Studying clay-pot residues could help scientists recreate ancient recipes
When the kitchen is a lab —
Ceramic pots retained remnants of last meal cooked, plus clues as to earlier meals.
Archaeologists are fascinated by many different aspects of cultures in the distant past, but determining what ancient people cooked and ate can be particularly challenging. A team of researchers spent an entire year analyzing the chemical residues of some 50 meals cooked in ceramic pots and found such cookware retained not just the remnants of the last meal cooked, but also clues as to earlier meals, spanning a pot’s lifetime of usage. This could give archaeologists a new tool in determining ancient diets. The researchers described their results in a recent paper published in the journal Scientific Reports.
According to co-author Christine Hastorf, an archaeologist at the University of California, Berkeley (UCB), the project has been several years in the making. Hastorf has long been interested in the relationships between people and plants throughout history, particularly as they pertain to what people ate in the past. Back in 1985, she co-authored a paper examining the isotopes of charred plant remains collected from the inside of pots. She has also long taught a food archaeology class at UCB. A few years ago, she expanded the course to two full semesters (nine months), covering both the ethnographic aspects as well as the archaeological methods one might use to glean insight into the dietary habits of the past.
The class was especially intrigued by recent molecular analysis of pottery, yet frustrated by the brevity of the studies done to date on the topic. Hastorf proposed conducting a longer study, and her students responded enthusiastically. So they devised a methodology, assigned research topics to each student, and located places to purchase grain (maize and wheat from the same region of the Midwest), as well as receiving venison in the form of donated deer roadkill. She even bought her own mill so they could grind the grains themselves, setting it up in her home garage.

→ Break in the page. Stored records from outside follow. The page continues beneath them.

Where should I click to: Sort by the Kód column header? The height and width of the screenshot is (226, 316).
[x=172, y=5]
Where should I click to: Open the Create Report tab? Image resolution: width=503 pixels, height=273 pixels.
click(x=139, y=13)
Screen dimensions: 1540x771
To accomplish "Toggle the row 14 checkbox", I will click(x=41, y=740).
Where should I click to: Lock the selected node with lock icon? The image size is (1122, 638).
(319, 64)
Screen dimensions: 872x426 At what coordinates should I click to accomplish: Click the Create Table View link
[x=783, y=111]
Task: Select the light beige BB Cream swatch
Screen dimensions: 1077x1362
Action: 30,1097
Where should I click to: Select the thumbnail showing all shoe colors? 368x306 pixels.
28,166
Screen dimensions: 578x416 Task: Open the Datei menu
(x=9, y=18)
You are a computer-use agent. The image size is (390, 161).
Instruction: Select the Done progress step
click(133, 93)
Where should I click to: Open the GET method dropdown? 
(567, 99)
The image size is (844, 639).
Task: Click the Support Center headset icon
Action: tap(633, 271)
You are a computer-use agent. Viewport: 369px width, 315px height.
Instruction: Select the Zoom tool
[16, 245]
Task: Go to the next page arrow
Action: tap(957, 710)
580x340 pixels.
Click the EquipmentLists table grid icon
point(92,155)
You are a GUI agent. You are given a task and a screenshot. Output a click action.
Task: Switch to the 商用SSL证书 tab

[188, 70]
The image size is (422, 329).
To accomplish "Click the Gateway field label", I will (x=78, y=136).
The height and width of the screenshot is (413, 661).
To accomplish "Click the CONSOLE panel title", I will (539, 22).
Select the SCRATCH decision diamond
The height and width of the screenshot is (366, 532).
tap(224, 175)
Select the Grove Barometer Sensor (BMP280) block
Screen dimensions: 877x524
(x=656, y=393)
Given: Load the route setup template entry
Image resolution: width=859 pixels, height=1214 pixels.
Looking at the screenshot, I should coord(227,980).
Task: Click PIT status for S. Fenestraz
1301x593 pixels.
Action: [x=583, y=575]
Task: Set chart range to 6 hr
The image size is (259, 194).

For the pots, they opted for newly purchased unglazed La Chamba ceramic pots—robust, black clay cookware whose usage dates back to pre-Columbian South America. Every student received a homemade stirring stick culled from the apple tree in Hastorf’s backyard for cleaning the pots after each meal. Then they all got to cooking.
“We spent a year cooking—once a week for 52 weeks,” Hastorf told Ars. Every eight weeks, they would burn the meal and take samples of that charred residue for analysis, as well as the carbonized patinas that formed over time. For the analysis of the fatty lipids absorbed into the clay cookware, they partnered with Richard Evershed’s lab at the University of Bristol in England. Evershed is a master of studying the organic residue inside ceramics: milk products and meat, especially. Until Hastorf contacted him, he had not focused on plant matter, however—another important addition this project has made to the field.
Granted, Hastorf and her team did not use “recipes” in the modern sense. The “meals” consisted of just three ingredients in six different combinations: maize, milled wheat, and venison, plus a bit of water. They did have some recipes where the maize was made into a hominy by adding lime extract, however. “It was a goopy thing on the stovetop, and it wasn’t palatable,” said Hastorf of their creations. “We never thought of putting it in our mouths. That was not part of the equation of this scientific experiment.”
The idea was to control the number of variables for a more rigorous experiment. “We wanted to keep it simple and control the molecules,” said Hastorf. “You start adding salt and you’re changing everything. And we wanted to keep it diagnostic. We chose the foods based on how easy it would be to distinguish the chemicals in the food from one another and how the pots would react to the isotropic and chemical values of the food. The bottom line is that maize is a C4 plant and wheat is a C3 plant, so they’re going to pattern very differently [in the isotope analysis].”
They found that the charred bits at the bottom of the pots provided evidence of the last meal cooked. But the patinas contained evidence of the remnants of prior meals that had built up over time. So it depends on which part of the pot you sample.
“We can study an array of plants and animals from that region and start reconstructing both what the pot cooked in its lifetime, but also what the last meal had been, because we know that last charred encrustation is pretty much the remains of the last meal cooked in that pot,” said Hastorf of the findings. “The thing that was new was that we cooked for so long, over time, and you could see the variability in those pots. So we can say, ‘Yeah, this pot really only cooked maize. They didn’t cook beans in this pot.'”
“Our data can help us better reconstruct the meals and specific ingredients that people consumed in the past which, in turn, can shed light on social, political, and environmental relationships within ancient communities,” said study co-author Melanie Miller, now a postdoctoral scholar at the University of Otago in New Zealand. “We’ve flung open the door for others to take this experiment to the next level and record even longer timelines in which food residues can be identified.”
DOI: Scientific Reports, 2020. 10.1038/s41598-020-70109-8 (About DOIs).